U.S. Route 15 (US 15) is a  U.S. Highway in the eastern part of the U.S. state of South Carolina. It is a north–south highway that travels from Walterboro to the North Carolina state line, north-northeast of McColl.

Route description
Starting at ALT US 17 in Walterboro US 15 runs north as North Jefferies Boulevard, which was previously designated as Alt US 17 until that route turned east onto Wichman Street. It runs parallel to I-95 intersecting with U.S. 78 in St. George and later one of its auxiliary routes U.S. Route 178 before it crosses I-26 at a cloverleaf interchange (Exit 172) in Harleyville. Then it turns northwest, passing through Wells where it not only intersects U.S. Route 176, but the western terminus of South Carolina Highway 45. North of that point it crosses I-95 at Exit 93. Just before the town of Santee US 15 converges with US 301. As the routes turn east, the roadway continues north as US-15 Connector to service Santee. In Santee the two highways merge with I-95 at exit 98 and all three cross Lake Marion. At exit 102, US 15/301 split off from I-95 returning to the former segment of US 15/301, now named St. Paul Road and go into the town of Summerton. US 15 then separates from US 301, remaining on Church Street (while US 301 makes a right turn onto Main Street) and heads mainly north to city of Sumter. From there it continues north, crosses I-20, goes through the cities of Bishopville and Hartsville to the town of Society Hill. It is here that US 401 joins US 15 and both go to the North Carolina border.

Recorded data ::

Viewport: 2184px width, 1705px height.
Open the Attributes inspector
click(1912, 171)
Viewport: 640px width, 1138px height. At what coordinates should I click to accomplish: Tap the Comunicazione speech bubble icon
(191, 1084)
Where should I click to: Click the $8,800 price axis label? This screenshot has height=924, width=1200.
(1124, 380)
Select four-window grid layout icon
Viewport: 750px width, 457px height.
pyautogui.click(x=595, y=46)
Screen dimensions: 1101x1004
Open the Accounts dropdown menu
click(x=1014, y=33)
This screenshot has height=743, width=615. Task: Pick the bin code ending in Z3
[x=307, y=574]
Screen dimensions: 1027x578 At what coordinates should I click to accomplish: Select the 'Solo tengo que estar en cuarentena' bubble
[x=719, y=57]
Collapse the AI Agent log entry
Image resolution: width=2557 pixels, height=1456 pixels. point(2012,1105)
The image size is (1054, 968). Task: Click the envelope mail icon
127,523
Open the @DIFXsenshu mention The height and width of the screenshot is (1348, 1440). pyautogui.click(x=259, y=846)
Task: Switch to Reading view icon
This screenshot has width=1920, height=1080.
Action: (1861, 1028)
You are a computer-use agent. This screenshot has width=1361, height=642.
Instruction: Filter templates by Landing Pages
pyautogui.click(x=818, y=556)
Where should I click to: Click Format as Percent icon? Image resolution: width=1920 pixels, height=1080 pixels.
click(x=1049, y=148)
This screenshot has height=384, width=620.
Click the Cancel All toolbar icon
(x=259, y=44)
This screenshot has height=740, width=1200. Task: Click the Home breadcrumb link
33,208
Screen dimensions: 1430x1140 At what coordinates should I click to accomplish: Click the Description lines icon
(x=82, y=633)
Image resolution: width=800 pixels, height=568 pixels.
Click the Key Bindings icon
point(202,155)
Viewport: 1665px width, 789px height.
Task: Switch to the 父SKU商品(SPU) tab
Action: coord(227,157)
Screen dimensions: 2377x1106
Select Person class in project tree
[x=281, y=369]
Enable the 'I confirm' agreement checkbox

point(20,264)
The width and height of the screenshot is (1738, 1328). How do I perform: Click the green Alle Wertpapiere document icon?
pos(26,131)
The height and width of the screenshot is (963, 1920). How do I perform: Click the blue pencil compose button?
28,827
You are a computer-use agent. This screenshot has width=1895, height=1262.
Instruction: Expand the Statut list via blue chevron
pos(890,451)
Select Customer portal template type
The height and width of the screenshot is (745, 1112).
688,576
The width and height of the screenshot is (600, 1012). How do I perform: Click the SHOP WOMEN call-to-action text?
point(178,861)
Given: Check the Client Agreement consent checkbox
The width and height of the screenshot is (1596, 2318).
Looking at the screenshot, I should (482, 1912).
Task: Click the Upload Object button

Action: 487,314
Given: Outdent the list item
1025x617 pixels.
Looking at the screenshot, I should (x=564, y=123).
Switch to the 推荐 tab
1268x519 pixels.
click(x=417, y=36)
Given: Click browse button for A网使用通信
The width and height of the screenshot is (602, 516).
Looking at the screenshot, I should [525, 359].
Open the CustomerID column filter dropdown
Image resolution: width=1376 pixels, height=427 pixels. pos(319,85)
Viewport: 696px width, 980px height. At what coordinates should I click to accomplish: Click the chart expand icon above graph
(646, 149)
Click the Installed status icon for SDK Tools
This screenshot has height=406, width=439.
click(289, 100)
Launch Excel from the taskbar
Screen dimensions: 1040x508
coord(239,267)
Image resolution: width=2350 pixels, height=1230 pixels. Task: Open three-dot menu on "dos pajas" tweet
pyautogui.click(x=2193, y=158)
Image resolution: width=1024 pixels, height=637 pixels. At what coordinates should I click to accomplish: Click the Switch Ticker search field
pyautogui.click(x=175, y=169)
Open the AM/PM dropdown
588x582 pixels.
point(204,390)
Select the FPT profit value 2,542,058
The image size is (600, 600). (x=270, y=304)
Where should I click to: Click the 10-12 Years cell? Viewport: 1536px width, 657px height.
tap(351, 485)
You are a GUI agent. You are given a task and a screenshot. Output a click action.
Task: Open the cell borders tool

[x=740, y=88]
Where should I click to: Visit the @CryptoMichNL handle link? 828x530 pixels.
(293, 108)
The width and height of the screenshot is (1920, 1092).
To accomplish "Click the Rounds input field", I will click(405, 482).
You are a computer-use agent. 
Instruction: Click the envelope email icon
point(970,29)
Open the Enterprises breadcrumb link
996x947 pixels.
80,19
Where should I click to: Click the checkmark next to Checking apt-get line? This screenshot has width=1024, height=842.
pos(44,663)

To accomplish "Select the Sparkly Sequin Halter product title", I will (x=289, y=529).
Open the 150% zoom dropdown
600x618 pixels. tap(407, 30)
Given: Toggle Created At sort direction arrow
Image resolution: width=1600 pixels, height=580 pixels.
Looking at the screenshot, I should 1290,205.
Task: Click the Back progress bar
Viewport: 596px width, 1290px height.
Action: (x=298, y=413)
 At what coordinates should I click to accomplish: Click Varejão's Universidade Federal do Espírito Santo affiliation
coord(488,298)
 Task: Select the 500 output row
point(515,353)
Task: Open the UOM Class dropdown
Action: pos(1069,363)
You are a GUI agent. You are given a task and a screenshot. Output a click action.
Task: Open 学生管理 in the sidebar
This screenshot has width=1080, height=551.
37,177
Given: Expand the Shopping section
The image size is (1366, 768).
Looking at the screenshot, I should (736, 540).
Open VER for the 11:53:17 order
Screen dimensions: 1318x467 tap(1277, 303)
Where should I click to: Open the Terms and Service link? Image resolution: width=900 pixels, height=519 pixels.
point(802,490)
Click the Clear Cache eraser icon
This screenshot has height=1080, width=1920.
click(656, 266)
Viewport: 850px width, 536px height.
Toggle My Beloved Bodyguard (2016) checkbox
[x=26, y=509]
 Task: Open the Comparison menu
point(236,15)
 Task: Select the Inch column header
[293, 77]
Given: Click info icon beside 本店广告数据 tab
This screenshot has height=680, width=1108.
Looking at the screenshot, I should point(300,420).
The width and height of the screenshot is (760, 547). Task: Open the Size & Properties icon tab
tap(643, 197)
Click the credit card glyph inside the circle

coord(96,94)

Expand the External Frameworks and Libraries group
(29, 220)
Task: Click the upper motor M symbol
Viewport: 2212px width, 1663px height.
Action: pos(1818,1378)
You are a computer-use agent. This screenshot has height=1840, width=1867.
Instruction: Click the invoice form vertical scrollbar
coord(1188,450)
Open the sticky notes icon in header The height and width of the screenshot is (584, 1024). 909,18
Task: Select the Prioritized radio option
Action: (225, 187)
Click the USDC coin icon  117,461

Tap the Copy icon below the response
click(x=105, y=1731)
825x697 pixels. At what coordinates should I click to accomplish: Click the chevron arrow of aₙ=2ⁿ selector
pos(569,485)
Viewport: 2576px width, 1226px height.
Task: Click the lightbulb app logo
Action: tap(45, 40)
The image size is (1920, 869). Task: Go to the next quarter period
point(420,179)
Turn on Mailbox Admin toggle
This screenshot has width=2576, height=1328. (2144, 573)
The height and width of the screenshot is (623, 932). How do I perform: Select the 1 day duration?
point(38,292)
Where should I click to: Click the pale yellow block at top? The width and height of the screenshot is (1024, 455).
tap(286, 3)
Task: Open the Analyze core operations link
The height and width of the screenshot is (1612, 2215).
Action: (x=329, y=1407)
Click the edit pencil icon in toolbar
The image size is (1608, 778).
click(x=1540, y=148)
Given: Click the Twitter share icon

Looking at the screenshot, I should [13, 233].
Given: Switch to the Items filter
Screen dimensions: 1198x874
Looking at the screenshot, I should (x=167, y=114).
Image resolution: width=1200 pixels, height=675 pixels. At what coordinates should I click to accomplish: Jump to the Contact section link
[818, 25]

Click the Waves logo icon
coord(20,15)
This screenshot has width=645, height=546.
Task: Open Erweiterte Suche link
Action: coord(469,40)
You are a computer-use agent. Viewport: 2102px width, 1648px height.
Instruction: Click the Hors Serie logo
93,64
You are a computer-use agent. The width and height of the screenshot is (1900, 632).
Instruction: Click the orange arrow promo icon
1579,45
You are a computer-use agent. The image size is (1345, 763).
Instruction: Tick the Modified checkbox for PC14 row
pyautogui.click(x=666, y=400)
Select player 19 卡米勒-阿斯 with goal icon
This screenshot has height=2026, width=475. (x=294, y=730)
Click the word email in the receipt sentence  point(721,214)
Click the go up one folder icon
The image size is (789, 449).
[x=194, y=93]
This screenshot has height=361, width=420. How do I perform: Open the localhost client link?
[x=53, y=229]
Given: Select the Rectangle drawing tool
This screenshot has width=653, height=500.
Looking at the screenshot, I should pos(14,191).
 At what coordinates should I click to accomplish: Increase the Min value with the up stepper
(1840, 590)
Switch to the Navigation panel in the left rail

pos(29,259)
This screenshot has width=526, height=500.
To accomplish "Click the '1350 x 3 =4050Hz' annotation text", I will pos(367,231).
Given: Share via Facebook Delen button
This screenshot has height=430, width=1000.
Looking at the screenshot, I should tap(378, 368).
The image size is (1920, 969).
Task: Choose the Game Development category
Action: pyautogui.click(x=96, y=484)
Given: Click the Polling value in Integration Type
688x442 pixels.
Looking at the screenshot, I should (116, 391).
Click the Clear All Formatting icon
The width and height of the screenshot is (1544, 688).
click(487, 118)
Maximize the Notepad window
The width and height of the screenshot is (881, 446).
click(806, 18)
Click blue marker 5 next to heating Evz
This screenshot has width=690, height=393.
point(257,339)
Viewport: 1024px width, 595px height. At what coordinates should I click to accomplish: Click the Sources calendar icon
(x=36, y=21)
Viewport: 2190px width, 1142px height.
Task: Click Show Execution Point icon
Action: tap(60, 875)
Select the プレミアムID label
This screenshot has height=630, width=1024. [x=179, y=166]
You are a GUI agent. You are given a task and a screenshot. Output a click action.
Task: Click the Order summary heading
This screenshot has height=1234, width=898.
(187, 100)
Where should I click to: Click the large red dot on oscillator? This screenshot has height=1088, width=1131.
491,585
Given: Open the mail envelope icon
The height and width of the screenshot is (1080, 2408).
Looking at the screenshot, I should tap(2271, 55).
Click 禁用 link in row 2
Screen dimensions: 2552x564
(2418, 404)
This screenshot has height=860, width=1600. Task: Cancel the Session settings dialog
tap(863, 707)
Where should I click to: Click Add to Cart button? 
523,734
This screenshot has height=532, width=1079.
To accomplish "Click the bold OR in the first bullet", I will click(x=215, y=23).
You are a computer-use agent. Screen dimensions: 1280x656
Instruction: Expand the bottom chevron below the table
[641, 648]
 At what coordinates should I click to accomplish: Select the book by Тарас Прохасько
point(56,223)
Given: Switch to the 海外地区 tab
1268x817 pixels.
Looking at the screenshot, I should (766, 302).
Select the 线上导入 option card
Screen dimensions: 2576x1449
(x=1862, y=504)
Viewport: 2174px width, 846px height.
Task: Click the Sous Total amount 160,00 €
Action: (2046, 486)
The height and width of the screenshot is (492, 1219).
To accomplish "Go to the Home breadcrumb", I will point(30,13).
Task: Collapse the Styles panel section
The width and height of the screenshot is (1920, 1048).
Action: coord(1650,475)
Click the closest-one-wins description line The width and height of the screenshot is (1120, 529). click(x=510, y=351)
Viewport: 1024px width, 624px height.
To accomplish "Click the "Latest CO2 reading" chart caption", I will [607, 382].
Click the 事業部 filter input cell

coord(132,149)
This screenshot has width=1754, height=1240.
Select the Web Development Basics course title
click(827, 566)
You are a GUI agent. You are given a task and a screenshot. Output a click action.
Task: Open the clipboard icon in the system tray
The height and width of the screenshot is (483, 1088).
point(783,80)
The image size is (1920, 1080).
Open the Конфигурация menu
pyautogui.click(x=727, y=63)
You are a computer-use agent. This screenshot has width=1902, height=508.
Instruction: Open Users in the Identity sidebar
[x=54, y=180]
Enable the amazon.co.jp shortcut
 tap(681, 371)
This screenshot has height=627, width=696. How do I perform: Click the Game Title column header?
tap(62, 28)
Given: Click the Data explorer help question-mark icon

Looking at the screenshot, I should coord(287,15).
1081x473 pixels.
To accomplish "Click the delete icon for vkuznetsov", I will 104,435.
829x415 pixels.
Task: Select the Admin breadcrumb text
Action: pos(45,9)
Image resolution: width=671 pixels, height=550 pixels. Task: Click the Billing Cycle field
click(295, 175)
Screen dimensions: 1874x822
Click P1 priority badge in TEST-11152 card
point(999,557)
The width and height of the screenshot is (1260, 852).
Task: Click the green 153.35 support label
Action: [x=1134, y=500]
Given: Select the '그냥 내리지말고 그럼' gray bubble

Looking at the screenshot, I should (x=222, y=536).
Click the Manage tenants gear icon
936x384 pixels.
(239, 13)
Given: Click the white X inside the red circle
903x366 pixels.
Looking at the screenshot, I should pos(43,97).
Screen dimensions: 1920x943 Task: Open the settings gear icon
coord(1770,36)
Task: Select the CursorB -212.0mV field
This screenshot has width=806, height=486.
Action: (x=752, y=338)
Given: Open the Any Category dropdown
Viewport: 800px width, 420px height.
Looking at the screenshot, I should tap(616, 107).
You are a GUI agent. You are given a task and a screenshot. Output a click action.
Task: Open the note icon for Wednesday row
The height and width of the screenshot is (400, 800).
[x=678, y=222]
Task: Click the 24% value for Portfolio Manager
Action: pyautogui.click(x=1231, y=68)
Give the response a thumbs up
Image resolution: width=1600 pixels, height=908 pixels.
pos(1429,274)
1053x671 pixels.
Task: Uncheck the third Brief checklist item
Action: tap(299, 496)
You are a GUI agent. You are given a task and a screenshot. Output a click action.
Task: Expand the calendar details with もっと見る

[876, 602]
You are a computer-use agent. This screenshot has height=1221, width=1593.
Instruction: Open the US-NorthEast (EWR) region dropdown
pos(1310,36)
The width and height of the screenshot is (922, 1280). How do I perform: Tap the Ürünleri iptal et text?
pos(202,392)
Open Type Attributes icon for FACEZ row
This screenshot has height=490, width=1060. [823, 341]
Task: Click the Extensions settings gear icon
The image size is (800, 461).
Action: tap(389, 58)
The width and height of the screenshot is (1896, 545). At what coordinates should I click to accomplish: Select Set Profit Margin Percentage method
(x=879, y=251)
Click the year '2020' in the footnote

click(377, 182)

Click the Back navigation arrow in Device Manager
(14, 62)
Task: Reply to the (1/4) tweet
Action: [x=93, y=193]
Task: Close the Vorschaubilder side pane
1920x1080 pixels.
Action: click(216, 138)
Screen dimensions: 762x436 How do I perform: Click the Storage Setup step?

Goals ::
• 1. In the text about U.S. Route 15 in South Carolina, at which exit does the highway cross I-26?
• 2. Translate this sentence from the text about U.S. Route 15 in South Carolina into French: "It is here that US 401 joins US 15 and both go to the North Carolina border."
• 3. Resume the description of U.S. Route 15 in South Carolina, picking up after its final sentence.

Outputs by task ::
• 1. Exit 172, a cloverleaf interchange in Harleyville.

• 2. C'est ici que la US 401 rejoint la US 15 et que les deux vont jusqu'à la frontière de la Caroline du Nord.

• 3.
History

US 15 was extended south into South Carolina in 1935 as an replacement for the second incarnation of US 401 that existed between 1932-1934, which also existed in North Carolina. Besides being replaced by US 15 part of that route was also replaced by the former US 15A between Sumter and Society Hill.

In 1946 the road ran along a new two-lane bridge over Lake Marion along with US 301 with the potential for a second span that was never built. For a brief period from 1950 to 1951 US 15 was extended south from Walterboro through Yemassee and into Pocotaligo along what is today part of US 17 ALT.

When I-95 was built across Lake Marion in 1968, US 15 and 301 ran parallel to it until they were relocated in a triple concurrency in 1987.

South Carolina Highway 42

South Carolina Highway 42 (SC 42) was an original state highway that was established in 1922 from Sumter to Bishopville. In 1925 or 1926, it was decommissioned and redesignated as SC 30. Today, most of its path is part of US 15.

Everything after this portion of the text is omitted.